==== Material to process

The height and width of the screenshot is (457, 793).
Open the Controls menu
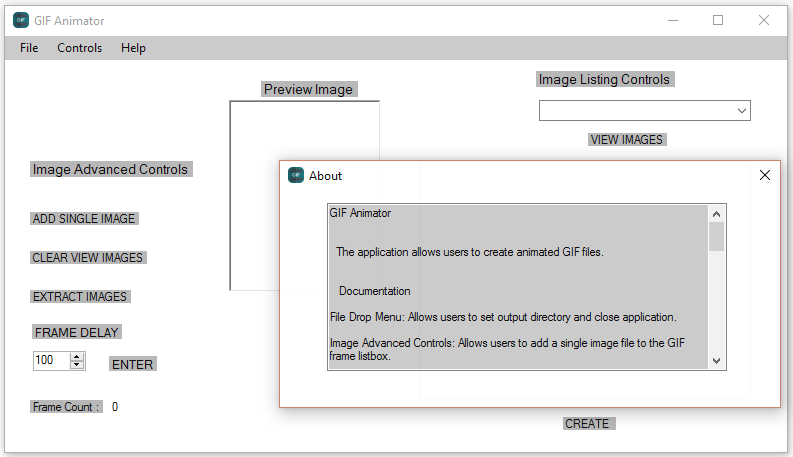point(79,48)
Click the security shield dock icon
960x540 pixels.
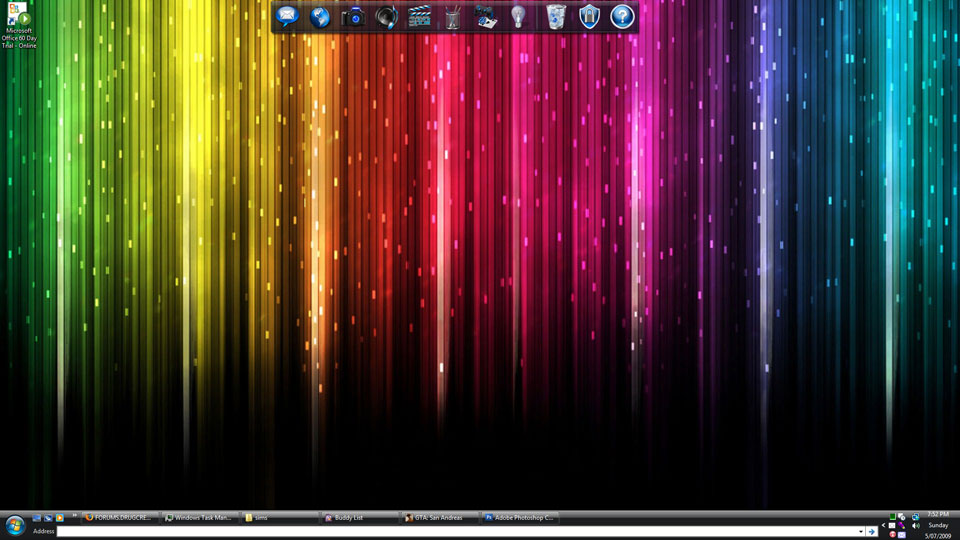pos(589,16)
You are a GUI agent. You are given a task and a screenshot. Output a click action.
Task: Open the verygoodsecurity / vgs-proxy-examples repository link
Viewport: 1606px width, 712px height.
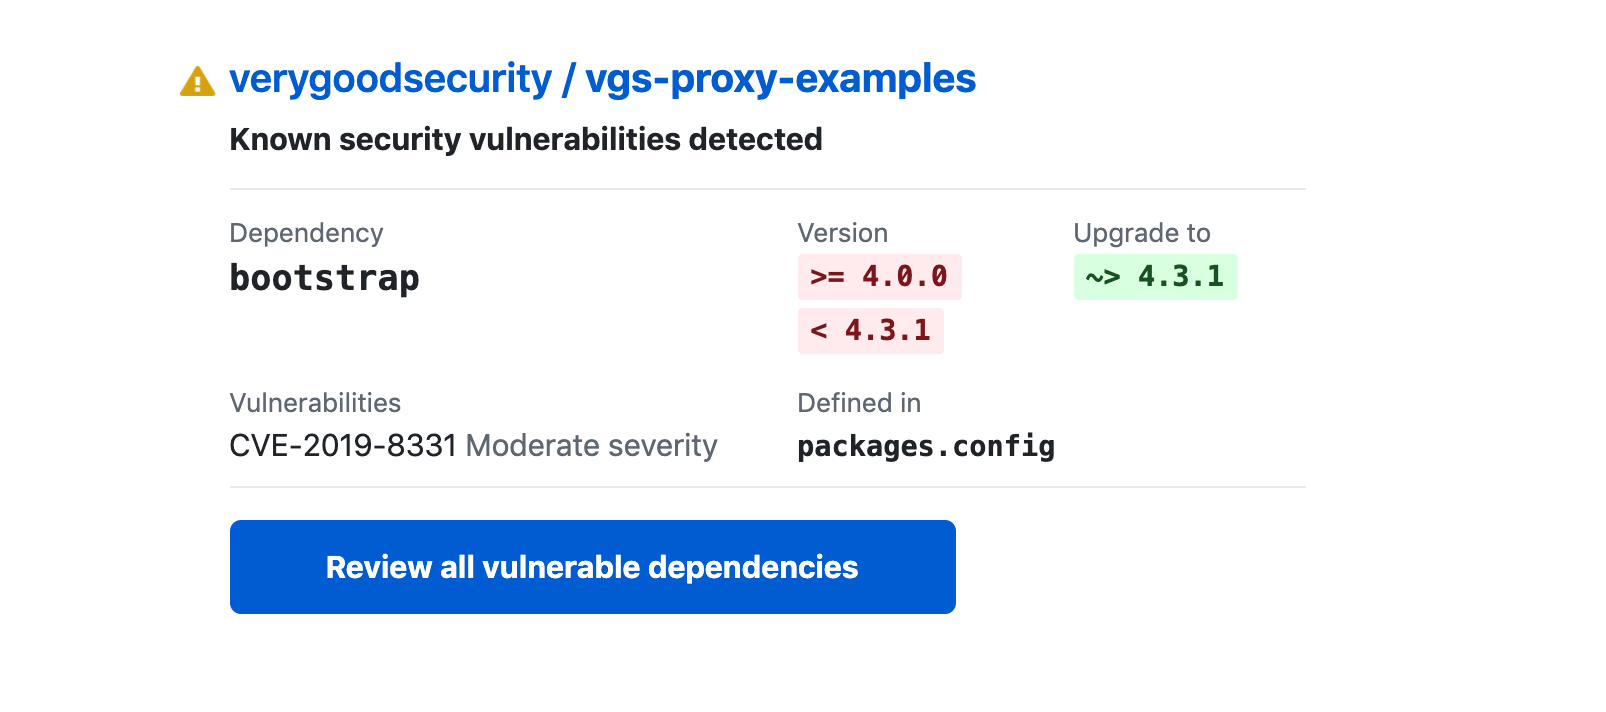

========

Would you print the listing above in full, exactly, but with no pictures?

The height and width of the screenshot is (457, 793).
Open the Controls menu
point(79,48)
Click the security shield dock icon
960x540 pixels.
pos(589,16)
You are a GUI agent. You are given a task and a screenshot. Output a click action.
Task: Open the verygoodsecurity / vgs-proxy-examples repository link
Viewport: 1606px width, 712px height.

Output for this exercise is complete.